Set up Pinot Cluster

In order to setup Pinot in Docker to use S3 as deep store, we need to put extra configs for Controller and Server.

Create a docker network

docker network create -d bridge pinot-demo

Start Zookeeper

docker run \
    --name zookeeper \
    --restart always \
    --network=pinot-demo \
    -d zookeeper:3.5.6

Prepare Pinot configuration files

Below sections will prepare 3 config files under /tmp/pinot-s3-docker to mount to the container.

/tmp/pinot-s3-docker/
                     controller.conf
                     server.conf
                     ingestionJobSpec.yaml

Start Controller

Below is a sample controller.conf file.

{% hint style="info" %} Configure controller.data.dirto your s3 bucket.
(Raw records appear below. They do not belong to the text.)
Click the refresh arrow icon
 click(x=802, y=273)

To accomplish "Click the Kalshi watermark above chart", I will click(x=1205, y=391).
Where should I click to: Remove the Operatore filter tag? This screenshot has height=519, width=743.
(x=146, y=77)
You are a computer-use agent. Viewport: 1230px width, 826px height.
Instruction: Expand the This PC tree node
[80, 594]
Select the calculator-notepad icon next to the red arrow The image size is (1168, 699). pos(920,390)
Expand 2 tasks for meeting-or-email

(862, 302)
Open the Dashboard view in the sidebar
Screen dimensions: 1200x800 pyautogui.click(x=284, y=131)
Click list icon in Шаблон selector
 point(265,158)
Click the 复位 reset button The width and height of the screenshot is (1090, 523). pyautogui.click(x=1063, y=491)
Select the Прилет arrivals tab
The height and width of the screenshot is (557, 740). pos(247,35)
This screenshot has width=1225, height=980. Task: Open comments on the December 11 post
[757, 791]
All the uploaded segments will be stored there. {% endhint %}

{% hint style="info" %} And add s3 as a pinot storage with configs:

pinot.controller.storage.factory.class.s3=org.apache.pinot.plugin.filesystem.S3PinotFS
pinot.controller.storage.factory.s3.region=us-west-2

Regarding AWS Credential, we also follow the convention of DefaultAWSCredentialsProviderChain.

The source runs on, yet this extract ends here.